# Data shown
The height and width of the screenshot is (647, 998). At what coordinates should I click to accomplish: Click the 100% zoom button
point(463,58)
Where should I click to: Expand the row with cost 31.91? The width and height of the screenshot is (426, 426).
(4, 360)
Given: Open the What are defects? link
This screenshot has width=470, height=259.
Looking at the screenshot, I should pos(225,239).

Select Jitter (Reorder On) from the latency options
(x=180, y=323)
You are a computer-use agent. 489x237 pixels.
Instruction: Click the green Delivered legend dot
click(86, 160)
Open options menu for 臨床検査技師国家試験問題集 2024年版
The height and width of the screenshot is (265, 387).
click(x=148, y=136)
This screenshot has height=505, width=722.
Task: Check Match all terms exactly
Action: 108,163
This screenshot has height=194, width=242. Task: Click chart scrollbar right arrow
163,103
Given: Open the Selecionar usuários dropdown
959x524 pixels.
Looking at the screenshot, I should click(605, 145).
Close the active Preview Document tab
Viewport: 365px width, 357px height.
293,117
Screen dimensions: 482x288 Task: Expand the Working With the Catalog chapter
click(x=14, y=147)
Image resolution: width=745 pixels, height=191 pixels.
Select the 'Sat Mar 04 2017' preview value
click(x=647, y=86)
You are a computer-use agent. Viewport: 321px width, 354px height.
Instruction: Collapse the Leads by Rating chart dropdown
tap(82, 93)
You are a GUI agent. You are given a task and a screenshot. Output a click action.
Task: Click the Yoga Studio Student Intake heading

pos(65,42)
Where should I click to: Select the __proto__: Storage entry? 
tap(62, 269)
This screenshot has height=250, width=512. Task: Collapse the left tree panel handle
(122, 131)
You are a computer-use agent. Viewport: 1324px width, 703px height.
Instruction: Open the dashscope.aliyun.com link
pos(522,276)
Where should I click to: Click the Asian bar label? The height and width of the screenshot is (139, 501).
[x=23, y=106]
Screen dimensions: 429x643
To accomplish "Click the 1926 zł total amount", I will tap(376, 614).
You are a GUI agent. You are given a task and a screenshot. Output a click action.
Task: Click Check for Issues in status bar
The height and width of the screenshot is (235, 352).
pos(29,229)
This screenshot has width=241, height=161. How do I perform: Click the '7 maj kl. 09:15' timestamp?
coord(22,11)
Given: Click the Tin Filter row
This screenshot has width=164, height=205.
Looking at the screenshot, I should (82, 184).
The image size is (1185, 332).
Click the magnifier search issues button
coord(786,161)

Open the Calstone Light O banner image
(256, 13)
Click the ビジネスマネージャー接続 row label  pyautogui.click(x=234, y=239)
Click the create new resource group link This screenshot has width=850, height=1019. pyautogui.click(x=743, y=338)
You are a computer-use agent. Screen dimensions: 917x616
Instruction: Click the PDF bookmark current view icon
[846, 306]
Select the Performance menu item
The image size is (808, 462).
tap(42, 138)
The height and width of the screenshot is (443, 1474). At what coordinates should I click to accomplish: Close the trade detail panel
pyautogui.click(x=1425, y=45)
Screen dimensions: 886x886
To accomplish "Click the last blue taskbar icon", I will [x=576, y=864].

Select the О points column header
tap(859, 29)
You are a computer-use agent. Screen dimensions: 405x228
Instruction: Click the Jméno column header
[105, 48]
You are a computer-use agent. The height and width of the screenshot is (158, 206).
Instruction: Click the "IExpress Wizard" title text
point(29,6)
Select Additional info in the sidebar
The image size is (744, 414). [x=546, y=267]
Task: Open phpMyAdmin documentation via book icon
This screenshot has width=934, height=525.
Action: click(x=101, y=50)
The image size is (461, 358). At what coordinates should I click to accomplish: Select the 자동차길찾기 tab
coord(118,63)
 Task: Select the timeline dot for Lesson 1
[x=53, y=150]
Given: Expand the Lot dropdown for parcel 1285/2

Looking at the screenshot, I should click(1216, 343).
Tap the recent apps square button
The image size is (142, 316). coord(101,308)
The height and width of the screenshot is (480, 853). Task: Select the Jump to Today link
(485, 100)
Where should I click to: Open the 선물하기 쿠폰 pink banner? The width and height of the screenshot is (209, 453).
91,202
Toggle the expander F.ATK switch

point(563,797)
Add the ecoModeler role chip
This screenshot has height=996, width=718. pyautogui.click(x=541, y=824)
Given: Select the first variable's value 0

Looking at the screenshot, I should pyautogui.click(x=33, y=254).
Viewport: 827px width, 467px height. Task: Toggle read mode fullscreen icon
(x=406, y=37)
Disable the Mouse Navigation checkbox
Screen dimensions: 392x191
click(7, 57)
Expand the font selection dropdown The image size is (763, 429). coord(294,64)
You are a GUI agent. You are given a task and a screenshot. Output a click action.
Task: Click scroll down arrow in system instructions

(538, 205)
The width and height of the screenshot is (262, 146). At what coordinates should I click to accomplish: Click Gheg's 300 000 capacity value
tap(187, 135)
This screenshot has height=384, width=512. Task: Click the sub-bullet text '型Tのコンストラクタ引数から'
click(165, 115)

# Required action
From the listing above, copy all lines holding the word "will".

# Exercise response
To accomplish "Click the 1926 zł total amount", I will tap(376, 614).
To accomplish "Click the last blue taskbar icon", I will [x=576, y=864].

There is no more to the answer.